3.3. Resting hemodynamics, coronary conductance, and reserve (unanesthetized)

Resting heart rate and arterial minus venous pressure were both significantly higher in neonates than fetuses (Table 2). Consequently, the neonatal rate pressure product (RPP) was twice as high as the fetal RPP. Resting weight‐normalized circumflex flow was half in neonates what it was in fetuses (Figure 2b, 0.88 ± 0.33 vs 1.72 ± 0.69 ml min−1 g−1, p = 0.020). Weight‐normalized oxygen delivery per RPP was less than half in the neonate what it was in the fetus (Figure 2c, 6.5 × 10−6 ± 1.5 × 10−6 vs 1.6 × 10−5 ± 4.6 × 10−6 ml mmHg−1 g−1, p = 0.002).
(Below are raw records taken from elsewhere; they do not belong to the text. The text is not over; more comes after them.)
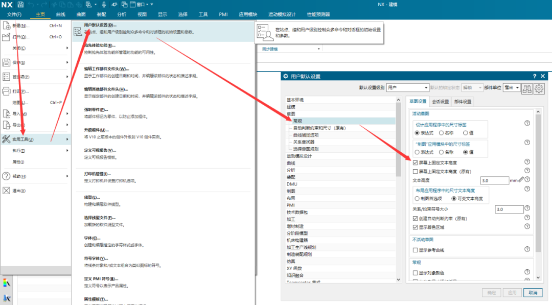Click the 新建 new file icon
Image resolution: width=552 pixels, height=305 pixels.
click(x=7, y=25)
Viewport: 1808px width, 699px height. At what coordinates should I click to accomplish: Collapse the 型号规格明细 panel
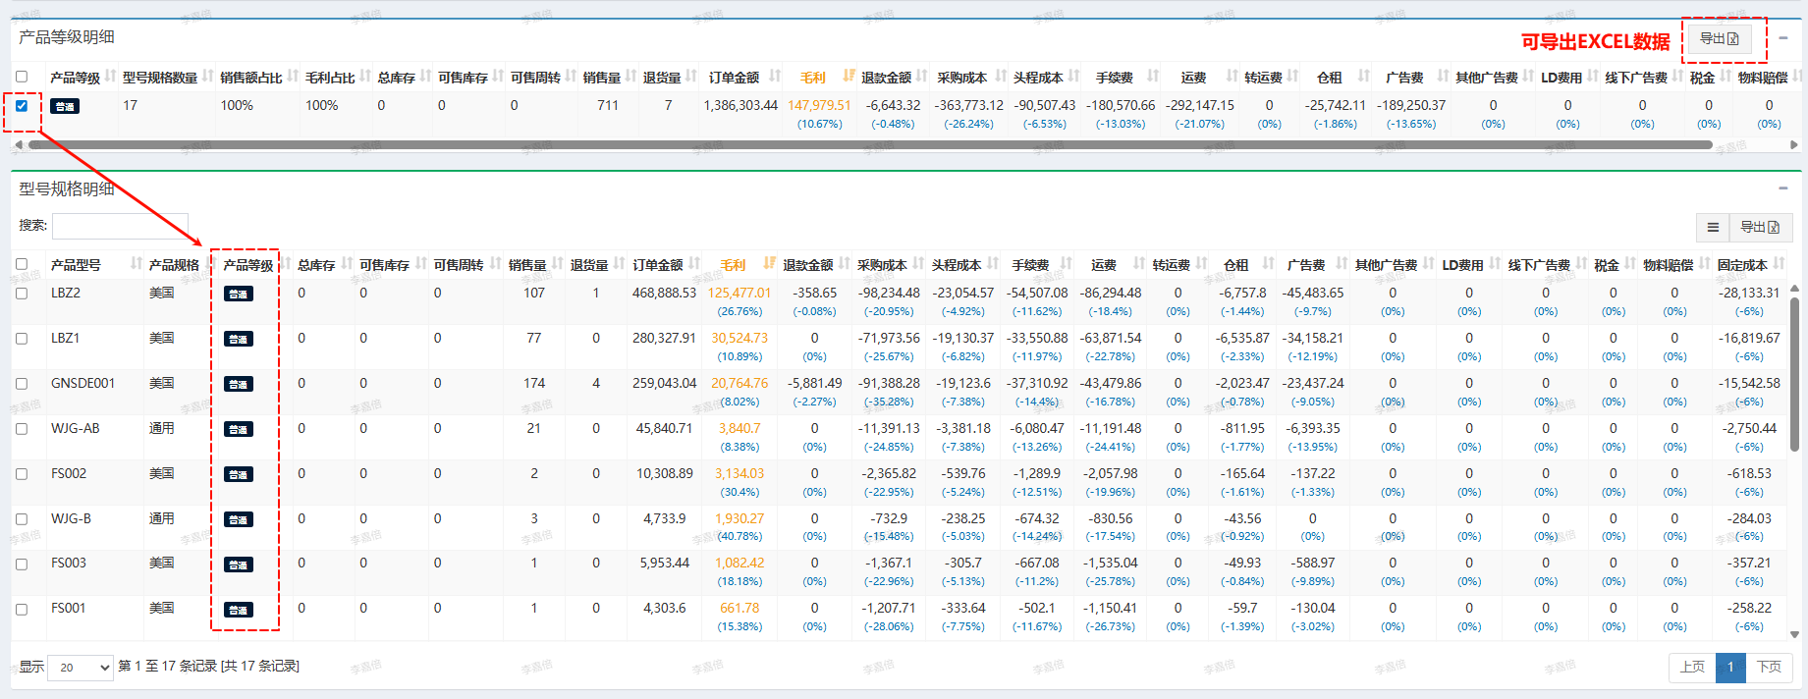coord(1783,188)
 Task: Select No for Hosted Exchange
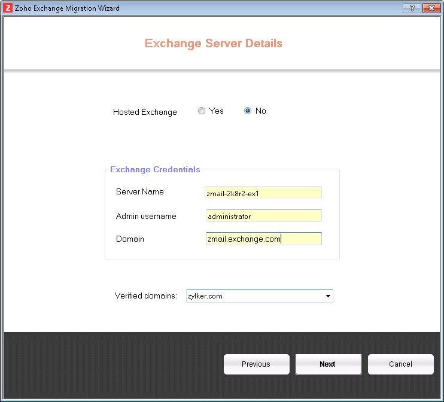pos(248,111)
Example adenosine dose–response curves are shown in Figure S1. The minimum dose within the plateau phase of the adenosine dose–response relationship, determined the day before the pressure flow relationship, was not different (Figure S1, p = 0.993) between neonates (160 ± 92 μg kg−1 min−1) and fetuses (159 ± 47 μg kg−1 min−1). Example pressure‐flow relationships from a fetus and from a lamb are shown in Figure 3a. Coronary conductance at baseline and with adenosine hyperemia was significantly lower in neonates than fetuses (Figure 3b, baseline 1.02 × 10−2 ± 5.9 × 10−3 vs 2.68 × 10−2 ± 9.6 × 10−3 ml min−1 mmHg−1 g−1, p = 0.003; adenosine hyperemia 8.07 × 10−2 ± 6.2 × 10−2 vs 1.76 × 10−1 ± 6.0 × 10−2 ml min−1 mmHg−1 g−1, p = 0.018). Flow reserve was not different between the age groups (Figure 3c, neonate 5.04 ± 2.09 vs fetus 4.56 ± 1.29, p = 0.642).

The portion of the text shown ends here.